─── Excerpted records ───

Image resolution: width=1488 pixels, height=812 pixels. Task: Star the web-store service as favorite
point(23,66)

───
─── Excerpted records ───

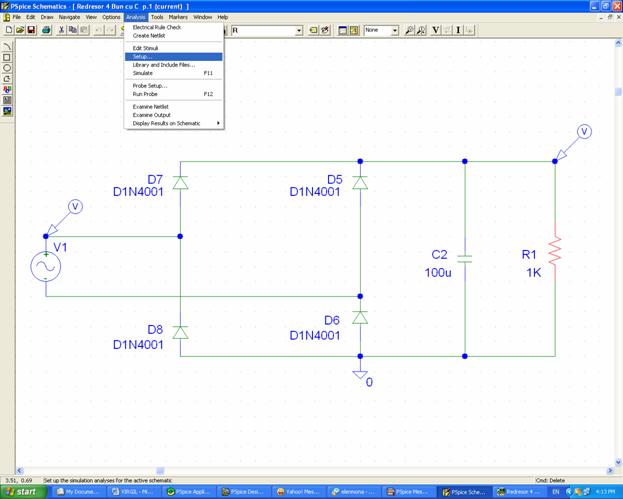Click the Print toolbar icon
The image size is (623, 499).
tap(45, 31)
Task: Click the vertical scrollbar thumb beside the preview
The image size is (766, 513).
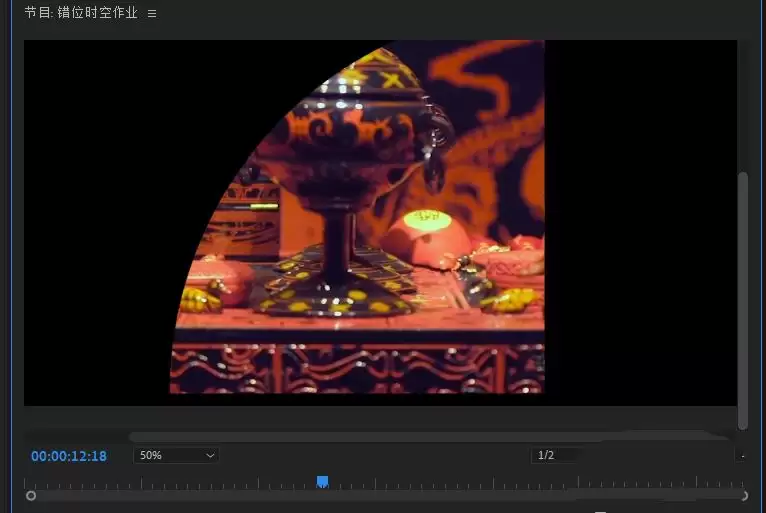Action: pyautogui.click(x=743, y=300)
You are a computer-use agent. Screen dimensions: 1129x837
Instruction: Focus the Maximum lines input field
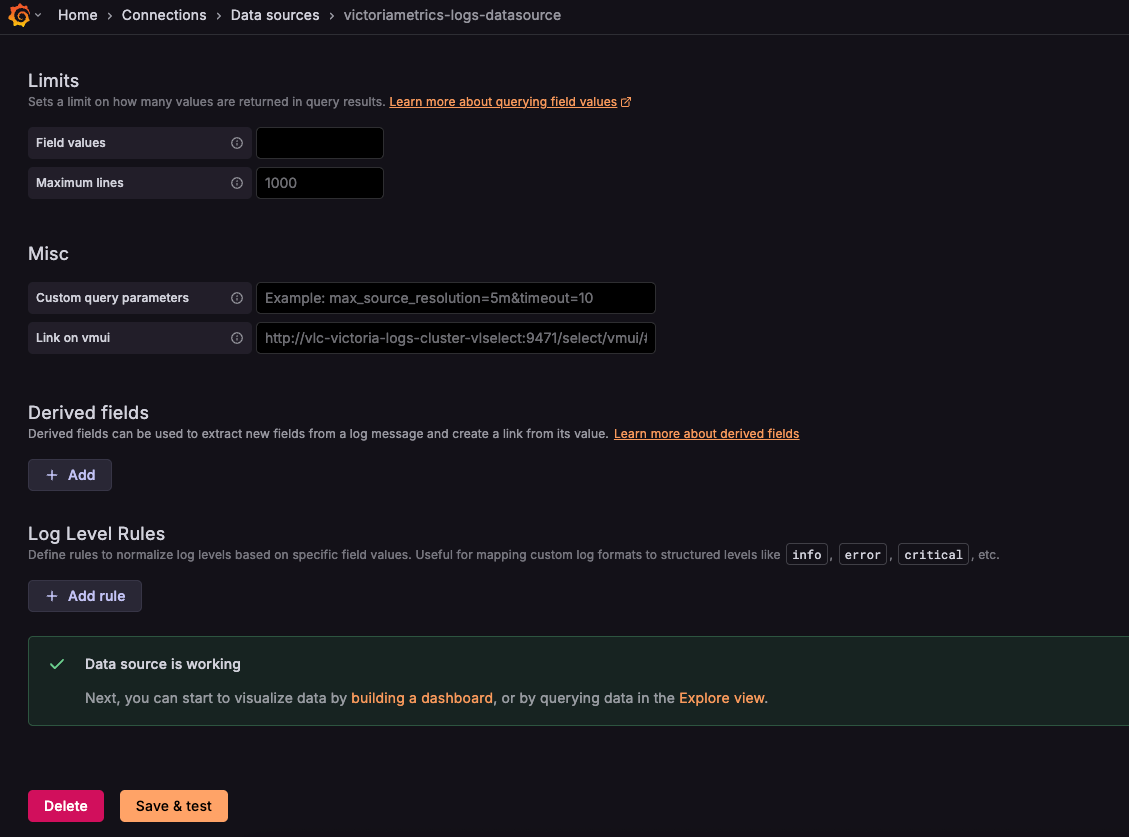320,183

───
─── Excerpted records ───

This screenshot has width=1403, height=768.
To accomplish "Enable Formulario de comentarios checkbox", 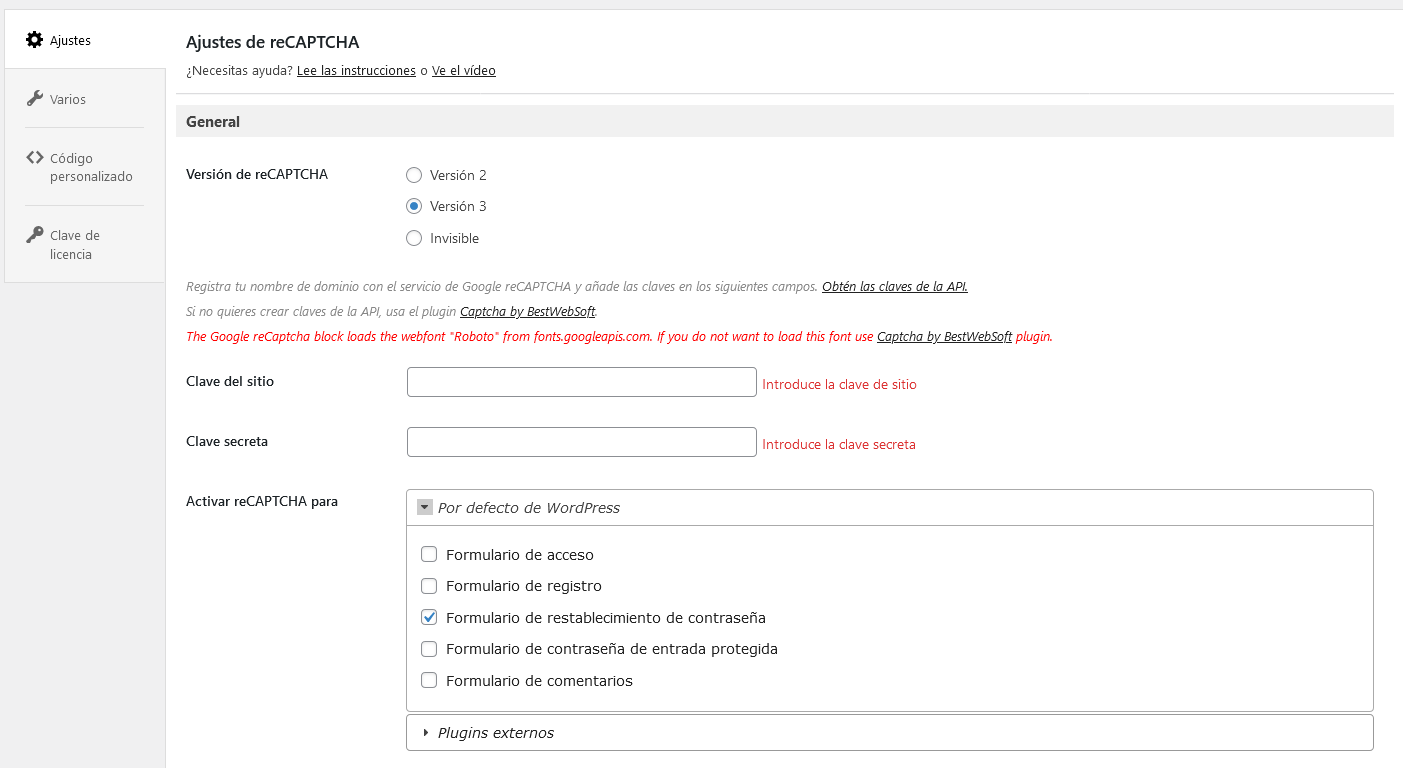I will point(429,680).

───

→ Given task
Swap "web-store" for "online-store" in the lines from the one with "Image resolution: width=1488" up to and including the one with "point(23,66)". Give back only those lines, with nothing else changed.

→ Solution for this exercise
Image resolution: width=1488 pixels, height=812 pixels. Task: Star the online-store service as favorite
point(23,66)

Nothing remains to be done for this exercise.